On April 28, 2026, Poland's Ministry of Finance confirmed that a new functionality had been made available in the KSeF 2.0 taxpayer application: taxpayers can now report invoices they suspect are linked to fraud or abuse directly from within the application itself. The ministry notes that the feature was made available on April 24 and that the old standalone KSeF reporting form should no longer be used for these cases.
24 Apr 2026
Functionality made available
In-app
Reporting now happens inside KSeF 2.0
24/7
KAS hotline support remains available
What Changed
The ministry has moved suspected scam-invoice reporting into the core KSeF experience. The reporting path is operationally simple: log in to the KSeF 2.0 taxpayer app, open the invoice list, select the invoice, enter the details view, use the abuse-report option, provide the reason and justification, confirm the declaration, and submit.
This is not just a user-interface change. It embeds fraud escalation into the same environment where invoice review already happens. That reduces friction, shortens internal response time, and creates a cleaner audit trail around suspicious documents.
Why It Matters
KSeF is maturing operationally
Poland is showing that mandatory e-invoicing platforms need more than schema validation. They also need controls for suspicious activity, operational review, and trusted escalation paths.

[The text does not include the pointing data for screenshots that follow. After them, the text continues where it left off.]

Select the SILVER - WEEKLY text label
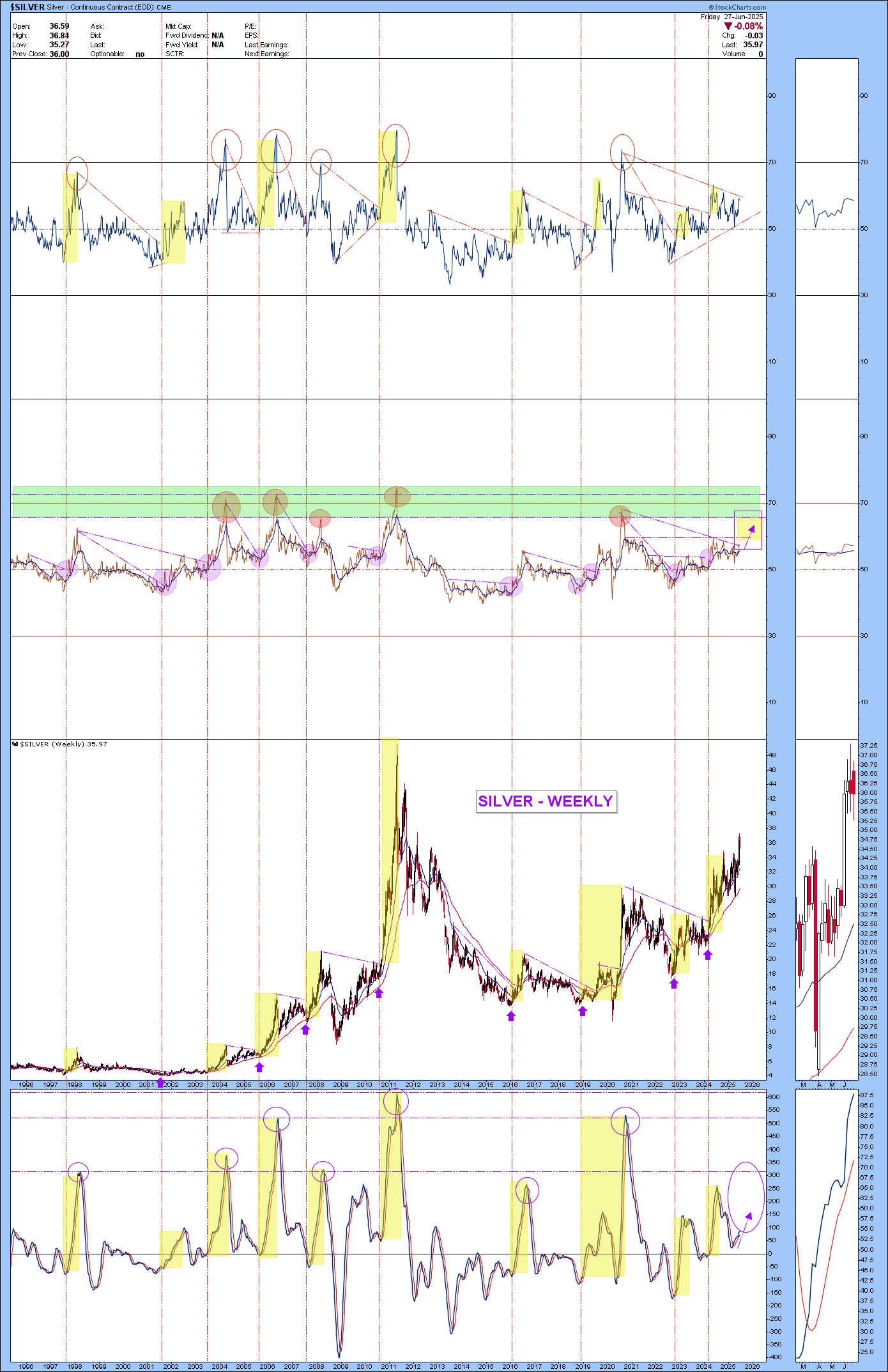888x1372 pixels. 546,801
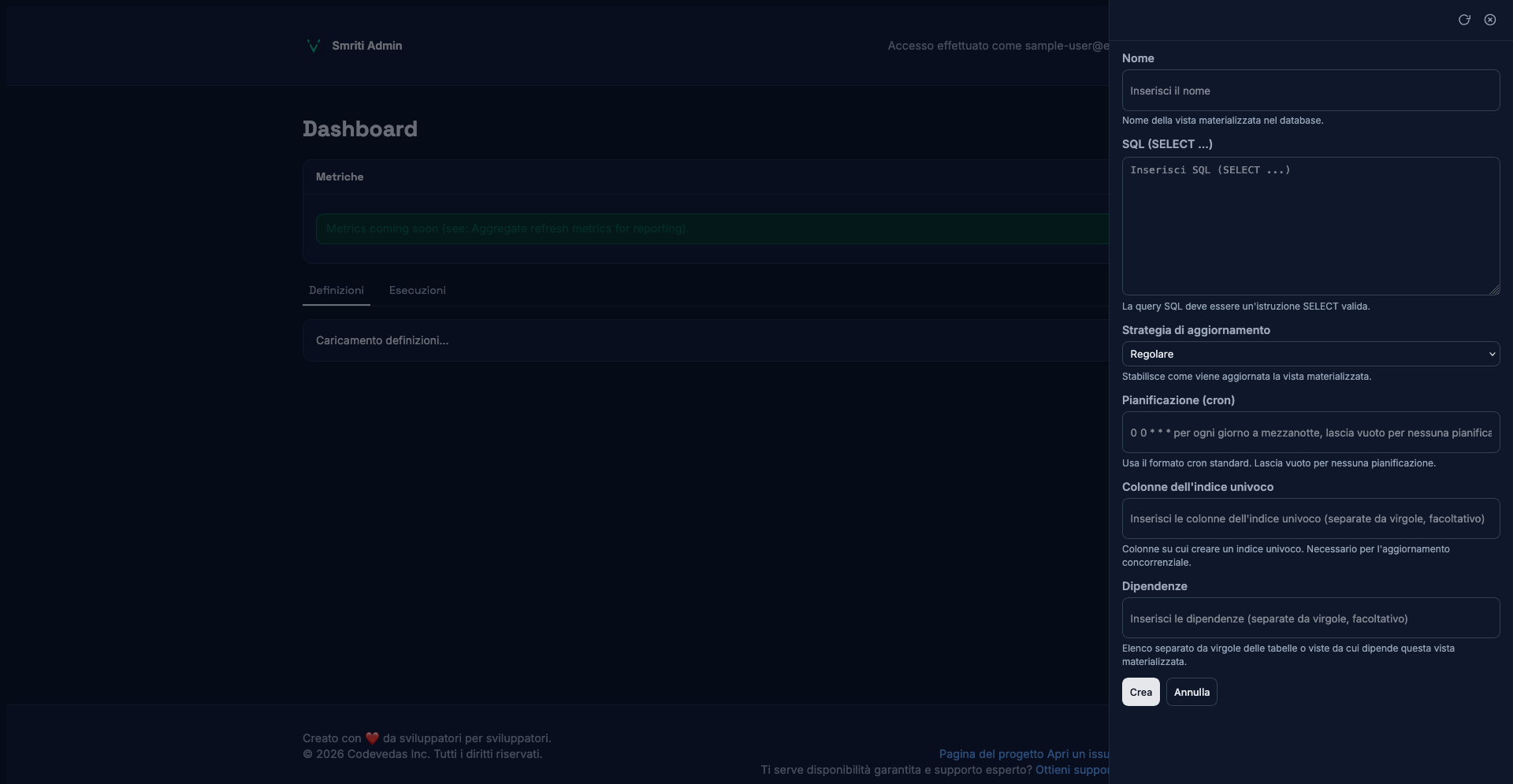Click the refresh icon in panel header
This screenshot has height=784, width=1513.
click(x=1464, y=20)
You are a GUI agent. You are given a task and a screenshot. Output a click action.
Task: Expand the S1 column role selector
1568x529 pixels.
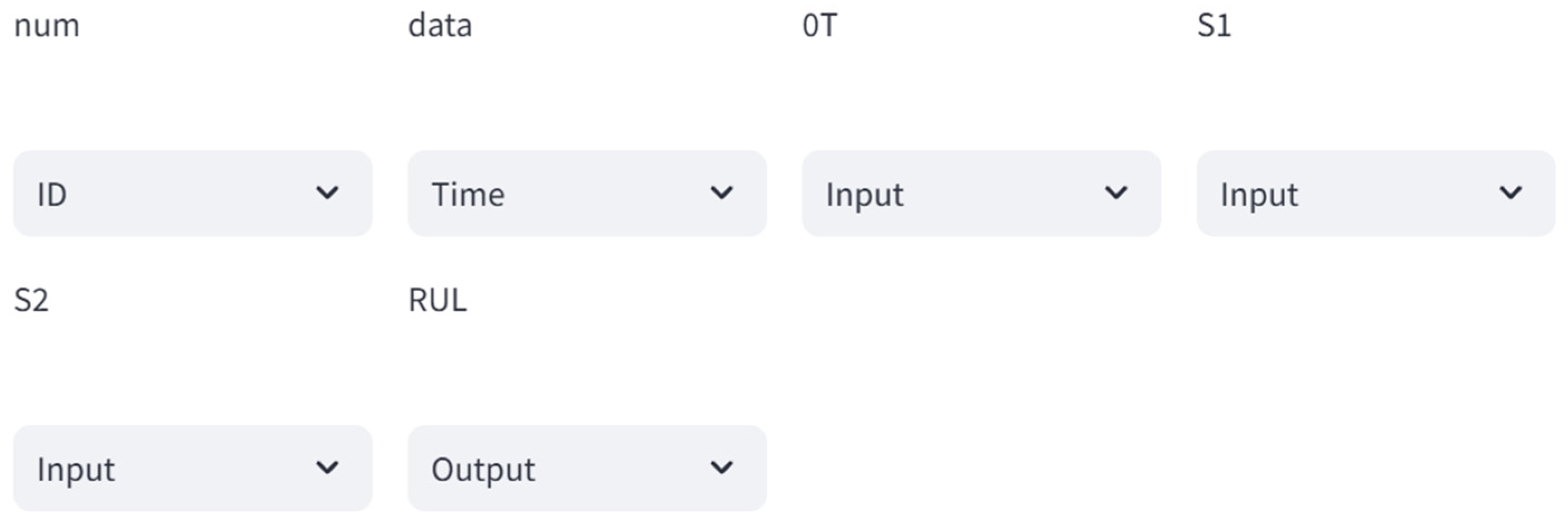click(1375, 193)
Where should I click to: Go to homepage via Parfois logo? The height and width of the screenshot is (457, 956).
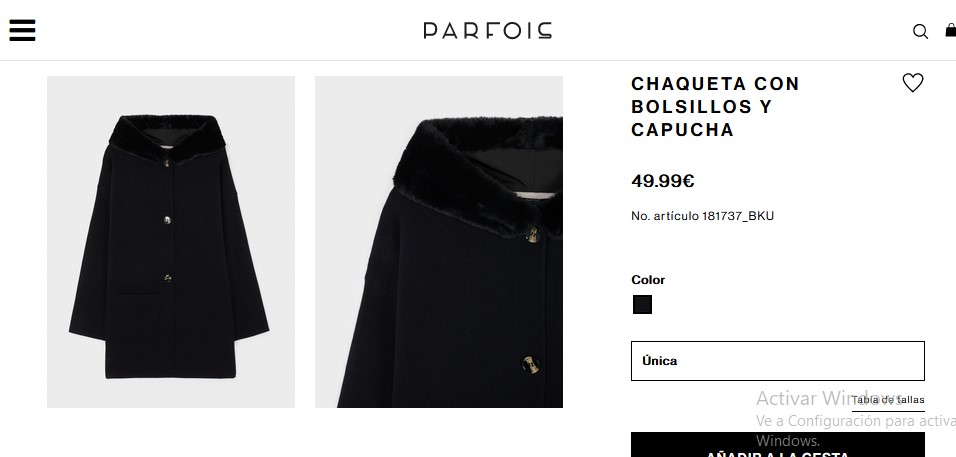coord(488,30)
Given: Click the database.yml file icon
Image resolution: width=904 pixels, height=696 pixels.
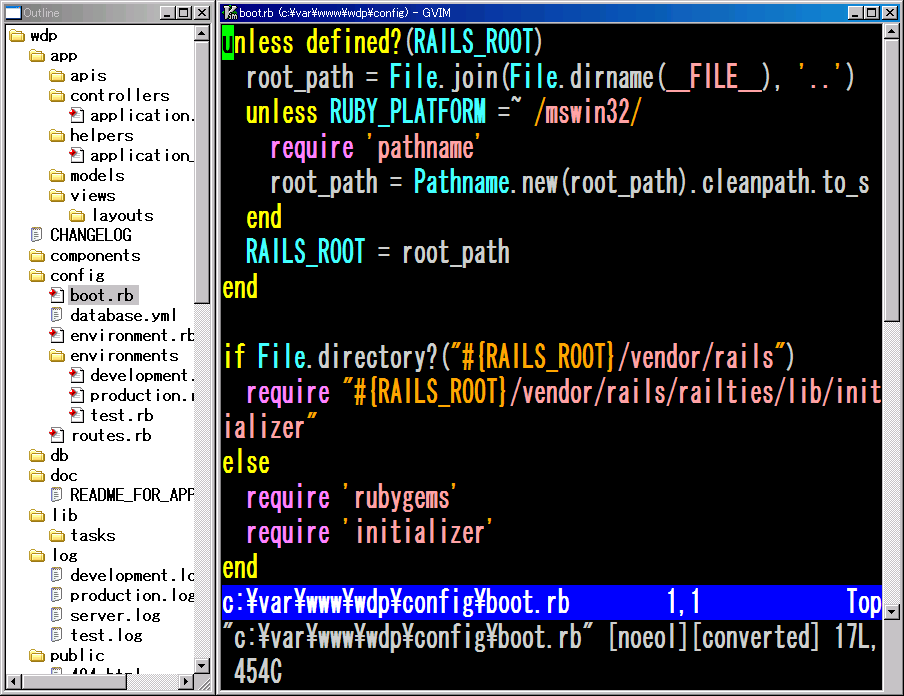Looking at the screenshot, I should (x=57, y=316).
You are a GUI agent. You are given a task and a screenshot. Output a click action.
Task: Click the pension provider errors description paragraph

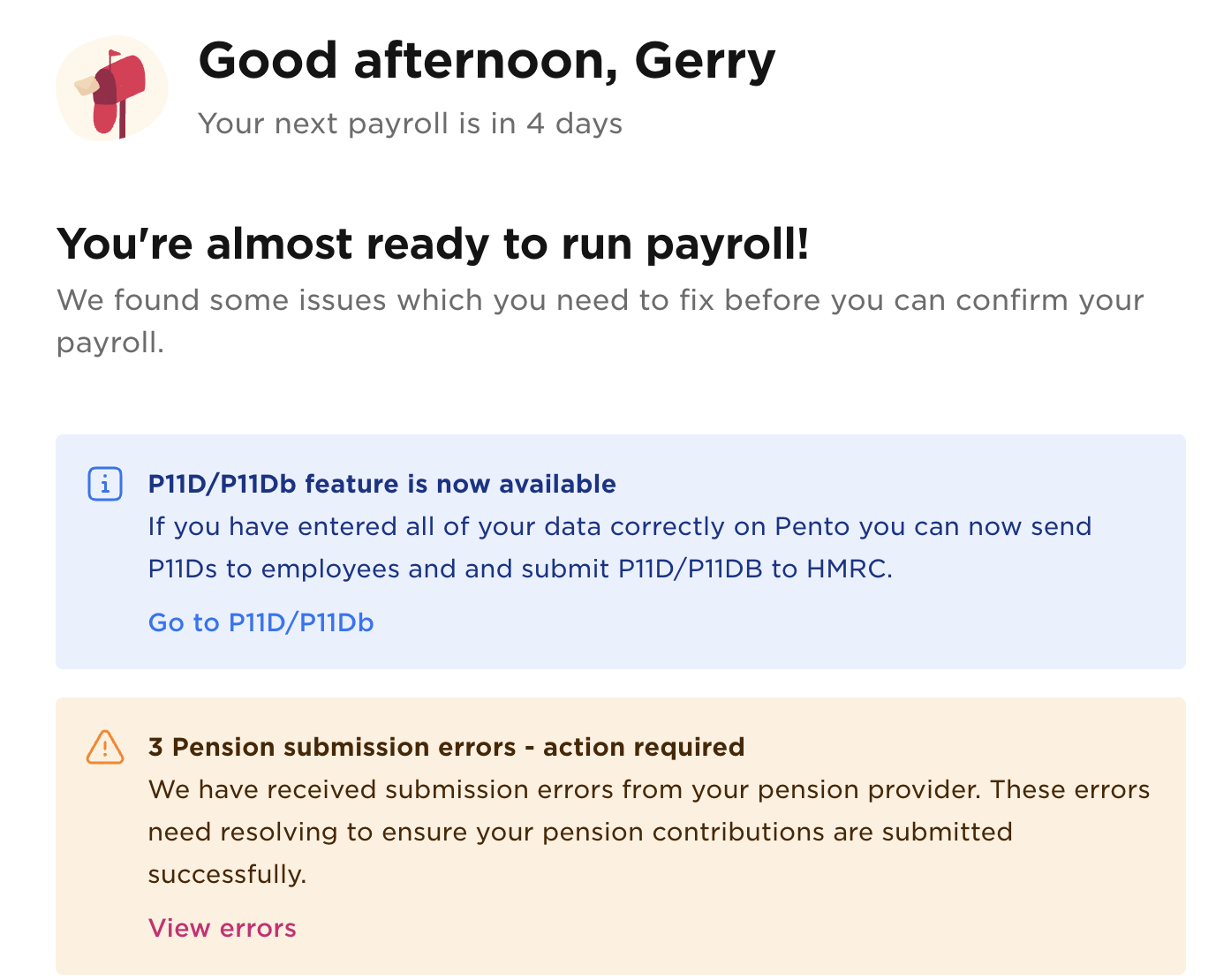[x=649, y=832]
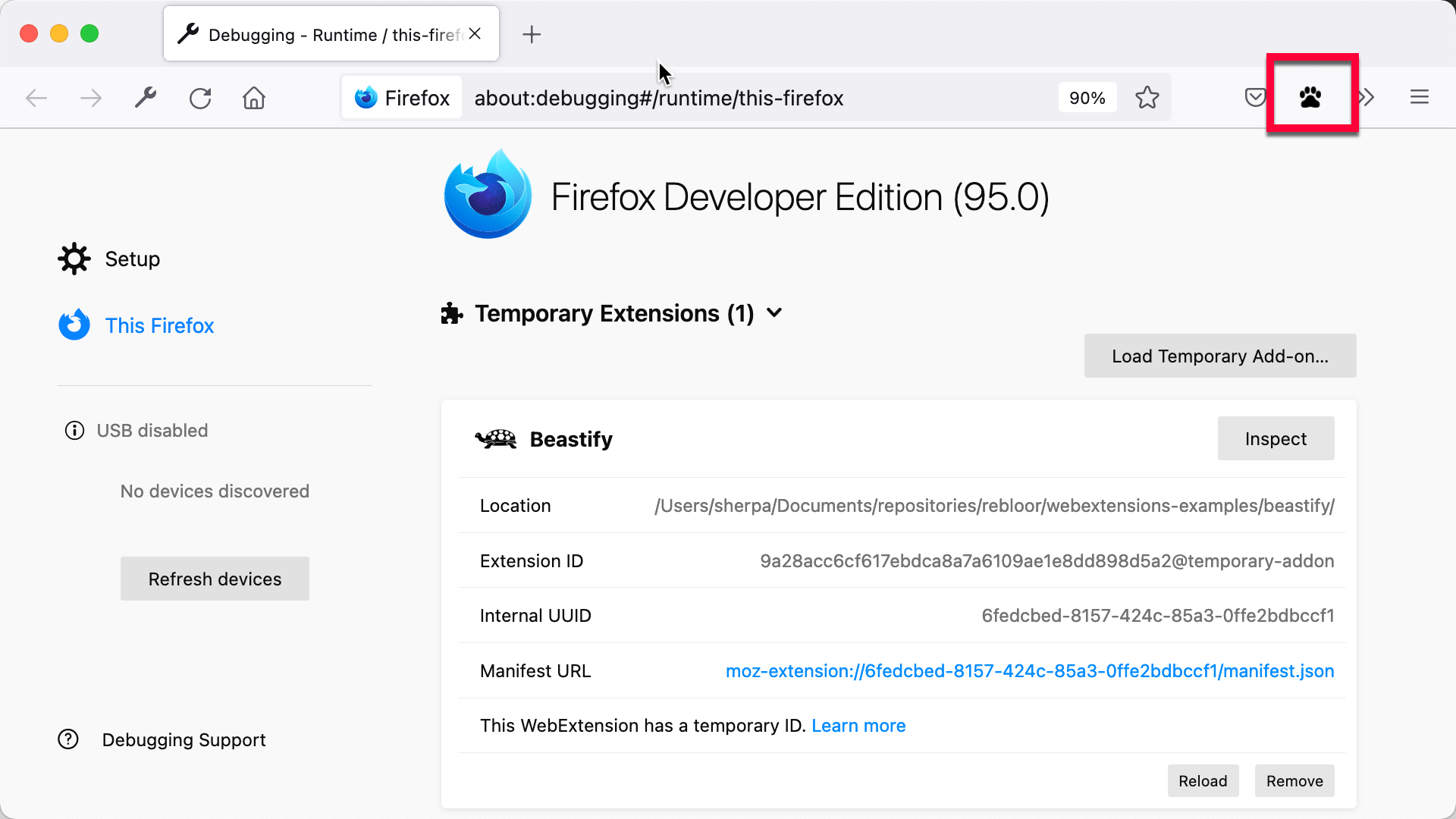The height and width of the screenshot is (819, 1456).
Task: Click the wrench/tools icon in toolbar
Action: tap(146, 97)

Fraud review becomes process-native
Instead of forcing users into a separate form or side process, the ministry has placed reporting where invoice handling already happens. That design choice matters for adoption and response speed.
Internal governance has to catch up
Finance teams now need a clear decision tree: who reviews suspicious invoices, what evidence gets captured, what gets reported externally, and how the ERP records the incident.
Controls become part of compliance readiness
As KSeF becomes mandatory at scale, authorities will expect businesses to manage exceptions in a structured way, not only process happy-path invoices correctly.
Workflow Impact
For AP, tax, and ERP teams, the practical implication is that suspicious invoices can no longer sit in an informal grey zone. Teams need a documented path for triage, escalation, and evidence capture. That may include status fields in the ERP, role-based approval steps, links to KSeF invoice IDs, and handoffs between finance and compliance.
Recommended internal rule
Treat suspected scam invoices as a dedicated workflow state, not as a generic exception. That helps separate fraud-risk handling from ordinary validation errors and supports cleaner reporting to the tax authority.
What To Do Next
Update your KSeF operating procedures to reflect the in-app abuse-report flow.
Define who in finance or tax is authorised to submit a report externally.
Capture KSeF identifiers and evidence in your ERP or case-management workflow.
Train AP teams to distinguish suspicious invoices from ordinary XML or data-quality issues.
Review whether your integration layer should flag suspicious patterns before users even enter the KSeF portal.
Final takeaway
Poland's latest KSeF 2.0 update is a reminder that compliance platforms do not stand still after launch. The next phase of readiness is not only about generating valid invoices. It is about handling risk, exceptions, and trust inside the same digital process.